Task statement: In your reply, restate all of the records below word for word.
[Data listing]
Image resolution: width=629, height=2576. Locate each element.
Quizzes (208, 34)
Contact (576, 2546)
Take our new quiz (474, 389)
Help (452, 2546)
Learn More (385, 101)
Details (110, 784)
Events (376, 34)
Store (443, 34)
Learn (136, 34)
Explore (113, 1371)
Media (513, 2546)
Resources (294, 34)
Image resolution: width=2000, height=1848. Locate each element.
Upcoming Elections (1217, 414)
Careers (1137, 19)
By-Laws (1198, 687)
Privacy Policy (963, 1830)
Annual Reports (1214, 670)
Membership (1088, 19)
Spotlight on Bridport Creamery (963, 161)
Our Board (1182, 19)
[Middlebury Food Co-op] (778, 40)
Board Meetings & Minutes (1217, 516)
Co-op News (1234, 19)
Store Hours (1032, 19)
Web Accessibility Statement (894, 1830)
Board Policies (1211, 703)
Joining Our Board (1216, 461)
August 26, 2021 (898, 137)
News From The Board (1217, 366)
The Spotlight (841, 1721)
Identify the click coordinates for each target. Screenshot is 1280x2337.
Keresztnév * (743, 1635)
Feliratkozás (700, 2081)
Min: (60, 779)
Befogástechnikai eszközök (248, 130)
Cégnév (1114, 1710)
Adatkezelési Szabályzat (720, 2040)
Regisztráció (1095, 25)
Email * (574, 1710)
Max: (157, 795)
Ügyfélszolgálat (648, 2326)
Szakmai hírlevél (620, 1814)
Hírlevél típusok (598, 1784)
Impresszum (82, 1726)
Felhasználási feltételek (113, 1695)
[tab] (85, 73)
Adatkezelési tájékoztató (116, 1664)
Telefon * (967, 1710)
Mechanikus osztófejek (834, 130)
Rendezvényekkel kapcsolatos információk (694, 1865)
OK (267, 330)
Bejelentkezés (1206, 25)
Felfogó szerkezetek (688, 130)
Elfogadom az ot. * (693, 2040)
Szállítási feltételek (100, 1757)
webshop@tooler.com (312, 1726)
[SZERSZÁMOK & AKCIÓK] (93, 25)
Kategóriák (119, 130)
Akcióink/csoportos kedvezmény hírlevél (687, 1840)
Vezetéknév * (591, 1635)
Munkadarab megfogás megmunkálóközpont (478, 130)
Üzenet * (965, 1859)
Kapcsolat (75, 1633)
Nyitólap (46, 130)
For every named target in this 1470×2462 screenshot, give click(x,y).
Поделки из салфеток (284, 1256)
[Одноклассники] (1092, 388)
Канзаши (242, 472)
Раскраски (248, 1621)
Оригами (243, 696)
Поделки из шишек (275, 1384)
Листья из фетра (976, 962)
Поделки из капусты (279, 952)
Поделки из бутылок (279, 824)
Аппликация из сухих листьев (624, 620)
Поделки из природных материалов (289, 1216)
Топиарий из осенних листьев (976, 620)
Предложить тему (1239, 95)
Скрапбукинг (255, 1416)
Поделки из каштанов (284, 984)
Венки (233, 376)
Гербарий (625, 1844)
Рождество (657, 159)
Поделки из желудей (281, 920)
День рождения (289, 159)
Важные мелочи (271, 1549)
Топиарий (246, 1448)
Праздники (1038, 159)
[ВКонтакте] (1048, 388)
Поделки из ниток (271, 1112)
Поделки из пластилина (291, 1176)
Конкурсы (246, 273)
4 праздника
[/Data listing]
Your solution:
Image resolution: width=629, height=2576. Locate each element.
Quizzes (208, 34)
Contact (576, 2546)
Take our new quiz (474, 389)
Help (452, 2546)
Learn More (385, 101)
Details (110, 784)
Events (376, 34)
Store (443, 34)
Learn (136, 34)
Explore (113, 1371)
Media (513, 2546)
Resources (294, 34)
Image resolution: width=2000, height=1848. Locate each element.
Upcoming Elections (1217, 414)
Careers (1137, 19)
By-Laws (1198, 687)
Privacy Policy (963, 1830)
Annual Reports (1214, 670)
Membership (1088, 19)
Spotlight on Bridport Creamery (963, 161)
Our Board (1182, 19)
[Middlebury Food Co-op] (778, 40)
Board Meetings & Minutes (1217, 516)
Co-op News (1234, 19)
Store Hours (1032, 19)
Web Accessibility Statement (894, 1830)
Board Policies (1211, 703)
Joining Our Board (1216, 461)
August 26, 2021 (898, 137)
News From The Board (1217, 366)
The Spotlight (841, 1721)
Identify the click coordinates for each target. Screenshot is 1280x2337.
Keresztnév * (743, 1635)
Feliratkozás (700, 2081)
Min: (60, 779)
Befogástechnikai eszközök (248, 130)
Cégnév (1114, 1710)
Adatkezelési Szabályzat (720, 2040)
Regisztráció (1095, 25)
Email * (574, 1710)
Max: (157, 795)
Ügyfélszolgálat (648, 2326)
Szakmai hírlevél (620, 1814)
Hírlevél típusok (598, 1784)
Impresszum (82, 1726)
Felhasználási feltételek (113, 1695)
[tab] (85, 73)
Adatkezelési tájékoztató (116, 1664)
Telefon * (967, 1710)
Mechanikus osztófejek (834, 130)
Rendezvényekkel kapcsolatos információk (694, 1865)
OK (267, 330)
Bejelentkezés (1206, 25)
Felfogó szerkezetek (688, 130)
Elfogadom az ot. * (693, 2040)
Szállítási feltételek (100, 1757)
webshop@tooler.com (312, 1726)
[SZERSZÁMOK & AKCIÓK] (93, 25)
Kategóriák (119, 130)
Akcióink/csoportos kedvezmény hírlevél (687, 1840)
Vezetéknév * (591, 1635)
Munkadarab megfogás megmunkálóközpont (478, 130)
Üzenet * (965, 1859)
Kapcsolat (75, 1633)
Nyitólap (46, 130)
For every named target in this 1470×2462 screenshot, give click(x,y).
Поделки из салфеток (284, 1256)
[Одноклассники] (1092, 388)
Канзаши (242, 472)
Раскраски (248, 1621)
Оригами (243, 696)
Поделки из шишек (275, 1384)
Листья из фетра (976, 962)
Поделки из капусты (279, 952)
Поделки из бутылок (279, 824)
Аппликация из сухих листьев (624, 620)
Поделки из природных материалов (289, 1216)
Топиарий из осенних листьев (976, 620)
Предложить тему (1239, 95)
Скрапбукинг (255, 1416)
Поделки из каштанов (284, 984)
Венки (233, 376)
Гербарий (625, 1844)
Рождество (657, 159)
Поделки из желудей (281, 920)
День рождения (289, 159)
Важные мелочи (271, 1549)
Топиарий (246, 1448)
Праздники (1038, 159)
[ВКонтакте] (1048, 388)
Поделки из ниток (271, 1112)
Поделки из пластилина (291, 1176)
Конкурсы (246, 273)
4 праздника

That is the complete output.